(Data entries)
-------
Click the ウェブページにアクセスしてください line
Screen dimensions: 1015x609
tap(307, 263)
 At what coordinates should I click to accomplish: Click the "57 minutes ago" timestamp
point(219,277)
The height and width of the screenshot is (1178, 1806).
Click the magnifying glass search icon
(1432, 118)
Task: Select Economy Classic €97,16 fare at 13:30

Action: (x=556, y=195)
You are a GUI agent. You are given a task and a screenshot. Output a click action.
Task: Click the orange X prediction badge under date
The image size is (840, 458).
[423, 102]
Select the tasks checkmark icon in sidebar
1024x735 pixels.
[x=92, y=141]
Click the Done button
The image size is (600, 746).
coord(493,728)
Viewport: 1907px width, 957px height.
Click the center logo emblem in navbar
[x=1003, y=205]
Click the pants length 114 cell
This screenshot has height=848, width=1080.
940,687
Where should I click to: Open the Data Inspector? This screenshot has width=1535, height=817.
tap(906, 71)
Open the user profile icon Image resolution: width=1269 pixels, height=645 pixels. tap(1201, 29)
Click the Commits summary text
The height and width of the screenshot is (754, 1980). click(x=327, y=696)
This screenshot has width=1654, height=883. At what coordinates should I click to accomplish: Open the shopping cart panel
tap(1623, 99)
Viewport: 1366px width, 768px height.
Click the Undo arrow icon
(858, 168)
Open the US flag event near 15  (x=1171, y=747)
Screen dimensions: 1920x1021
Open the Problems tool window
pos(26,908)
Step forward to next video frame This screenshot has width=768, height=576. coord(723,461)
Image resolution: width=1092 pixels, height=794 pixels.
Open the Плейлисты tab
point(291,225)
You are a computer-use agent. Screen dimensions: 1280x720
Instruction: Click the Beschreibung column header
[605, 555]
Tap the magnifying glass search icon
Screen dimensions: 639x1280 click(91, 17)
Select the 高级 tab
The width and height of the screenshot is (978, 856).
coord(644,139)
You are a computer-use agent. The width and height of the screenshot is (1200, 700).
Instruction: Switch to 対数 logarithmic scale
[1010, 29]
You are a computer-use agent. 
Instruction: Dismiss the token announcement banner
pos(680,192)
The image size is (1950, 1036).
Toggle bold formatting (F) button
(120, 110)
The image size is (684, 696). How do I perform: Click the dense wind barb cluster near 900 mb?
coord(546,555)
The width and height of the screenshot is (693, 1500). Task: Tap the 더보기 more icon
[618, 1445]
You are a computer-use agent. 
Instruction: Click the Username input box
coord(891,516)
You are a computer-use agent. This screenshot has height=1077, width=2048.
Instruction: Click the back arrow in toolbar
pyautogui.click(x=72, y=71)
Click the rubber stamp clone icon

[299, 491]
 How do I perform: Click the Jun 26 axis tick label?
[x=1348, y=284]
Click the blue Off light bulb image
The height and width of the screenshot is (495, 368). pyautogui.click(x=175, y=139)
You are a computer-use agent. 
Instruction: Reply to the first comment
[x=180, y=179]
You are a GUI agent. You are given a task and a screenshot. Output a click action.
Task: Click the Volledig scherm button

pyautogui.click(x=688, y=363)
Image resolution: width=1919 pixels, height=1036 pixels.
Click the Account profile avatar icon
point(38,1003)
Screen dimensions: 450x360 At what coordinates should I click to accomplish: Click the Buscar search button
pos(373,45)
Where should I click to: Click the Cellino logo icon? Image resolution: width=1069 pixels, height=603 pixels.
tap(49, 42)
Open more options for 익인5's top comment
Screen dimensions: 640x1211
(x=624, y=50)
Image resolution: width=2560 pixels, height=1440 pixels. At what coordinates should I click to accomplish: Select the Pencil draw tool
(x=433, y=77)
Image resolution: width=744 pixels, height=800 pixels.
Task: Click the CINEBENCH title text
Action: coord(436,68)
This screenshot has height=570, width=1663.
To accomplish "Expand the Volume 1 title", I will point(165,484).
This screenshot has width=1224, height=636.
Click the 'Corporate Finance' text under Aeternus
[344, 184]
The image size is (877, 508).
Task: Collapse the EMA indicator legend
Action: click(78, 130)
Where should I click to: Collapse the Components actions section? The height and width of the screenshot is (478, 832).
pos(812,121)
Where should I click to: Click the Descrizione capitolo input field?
-------
- [Work instructions]: Tally the lines in this data that hold the word "Viewport" and state only the count.

- [Your solution]: 2